November on our reserves

Blog post by Robert Morgan, NWT Reserves Assistant on 07 Dec, 2023
Cley ‘New Cut’ works a treat

We have reported previously on our major works at Cley and Salthouse Marshes reserve, which are being undertaken to help the site and its wildlife adapt to rising sea levels and to protect its freshwater habitats.

Alongside restoring reed beds and their open water features, work has been undertaken on the ‘New Cut’, a realignment and restoration of the key drainage system on the reserve. The bulk of this was completed in mid-November and as it turned out, just in the nick of time!
The Cley New Cut

The Cley New Cut


North Norfolk experienced strong north westerly winds coupled with a high tide shortly after the drain realignment was completed, and we were delighted to find that everything worked as it should. The realigned ‘New Cut’ and the structure created from some of the excavated clay managed to keep saltwater from moving onto our freshwater wildlife habitats.
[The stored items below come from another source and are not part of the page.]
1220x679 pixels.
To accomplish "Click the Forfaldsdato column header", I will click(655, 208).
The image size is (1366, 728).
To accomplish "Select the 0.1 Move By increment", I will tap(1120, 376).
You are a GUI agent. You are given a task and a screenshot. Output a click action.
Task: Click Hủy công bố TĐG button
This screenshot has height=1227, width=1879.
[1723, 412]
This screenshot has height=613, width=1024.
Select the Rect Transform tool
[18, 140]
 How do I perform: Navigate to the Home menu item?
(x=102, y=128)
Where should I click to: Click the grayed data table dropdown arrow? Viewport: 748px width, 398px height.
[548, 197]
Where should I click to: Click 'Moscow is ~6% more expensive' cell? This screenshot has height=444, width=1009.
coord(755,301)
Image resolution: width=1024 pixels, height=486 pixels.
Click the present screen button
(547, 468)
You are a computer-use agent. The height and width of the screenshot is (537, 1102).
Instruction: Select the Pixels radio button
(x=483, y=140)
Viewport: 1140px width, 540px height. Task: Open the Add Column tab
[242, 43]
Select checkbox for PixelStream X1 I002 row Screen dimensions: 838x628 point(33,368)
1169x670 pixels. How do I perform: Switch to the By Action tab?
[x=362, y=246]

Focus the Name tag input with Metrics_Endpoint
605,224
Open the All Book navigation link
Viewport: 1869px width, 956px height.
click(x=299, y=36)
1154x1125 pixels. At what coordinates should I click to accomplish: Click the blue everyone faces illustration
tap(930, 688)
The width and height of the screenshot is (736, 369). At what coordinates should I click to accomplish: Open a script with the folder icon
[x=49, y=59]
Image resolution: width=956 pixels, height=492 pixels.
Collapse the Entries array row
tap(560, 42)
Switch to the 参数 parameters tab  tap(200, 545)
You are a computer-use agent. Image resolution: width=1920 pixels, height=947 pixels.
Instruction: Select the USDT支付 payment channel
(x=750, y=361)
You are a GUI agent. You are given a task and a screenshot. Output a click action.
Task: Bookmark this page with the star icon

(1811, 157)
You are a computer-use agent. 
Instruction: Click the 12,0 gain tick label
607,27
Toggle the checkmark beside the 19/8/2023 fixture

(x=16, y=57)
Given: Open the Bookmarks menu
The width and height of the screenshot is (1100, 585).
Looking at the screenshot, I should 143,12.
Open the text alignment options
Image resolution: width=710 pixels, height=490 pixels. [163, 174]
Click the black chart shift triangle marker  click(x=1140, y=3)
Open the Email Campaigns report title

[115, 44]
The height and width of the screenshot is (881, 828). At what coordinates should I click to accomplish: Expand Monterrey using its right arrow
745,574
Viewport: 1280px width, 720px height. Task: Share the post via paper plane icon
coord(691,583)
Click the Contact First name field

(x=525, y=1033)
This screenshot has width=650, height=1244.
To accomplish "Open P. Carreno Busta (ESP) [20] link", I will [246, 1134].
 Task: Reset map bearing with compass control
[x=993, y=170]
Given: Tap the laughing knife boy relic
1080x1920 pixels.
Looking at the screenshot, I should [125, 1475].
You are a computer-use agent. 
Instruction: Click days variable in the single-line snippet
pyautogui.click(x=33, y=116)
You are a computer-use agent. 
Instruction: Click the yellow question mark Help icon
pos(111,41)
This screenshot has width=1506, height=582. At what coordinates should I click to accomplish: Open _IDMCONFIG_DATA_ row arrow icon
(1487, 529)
The newly positioned drain will now be effective for the next 20 years in protecting the precious freshwater habitats from seawater incursion. In the circumstance of a significant coastal flood event the re-positioned drain will function unimpeded by any landward movement of shingle. This will allow seawater to efficiently run off the site and freshwater to be brought back on as soon as possible, which will help save much of the wonderful flora and fauna the reserve is famous for.



I-spy a very rare fly

A rare species of fly was found at NWT Holme Dunes recently, in fact it is so rare it has only been recorded in the UK once before, in 1910! It was found by regular visitor Rob Stephens, who dropped in at NWT Holme Dunes on a wet boggy day at the end of last month.
The Cley New Cut

The rare fly, found at Holme


Rob explained: ‘I tend to look for small creatures, plants and fungi, and having just bought myself a new camera I was keen to try it out. I took a side path into a dip in the dunes in the hope of finding shelter from the breeze. There was little about in the way of insects, but by pure chance I spotted a couple of flies on a holly branch. One took off, leaving the nice pinkish one, so I took a few photos’.

He continued: ‘I didn’t have a clue about its rarity at the time. I’m fairly clueless about flies in general to be fair, though I find them fascinating. I managed to get it down to being one of the Heleomyzid family group, but not which species, so I posted it on Twitter for help with an ID’.

After a chain of correspondence the photo eventually arrived with Ian Andrew, organiser of the Heleomyzid Recording Scheme. After conferring with a European specialist, Andrzej Woznica, he confirmed the fly as Schroederella iners. The previous 1910 record was from Scotland, and as one would expect, there is very little other information about the fly. It starts to appear in late October through to December and is normally found in Central Europe. Strangely, considering its appearance in North Norfolk, it has been more commonly recorded on snowfields.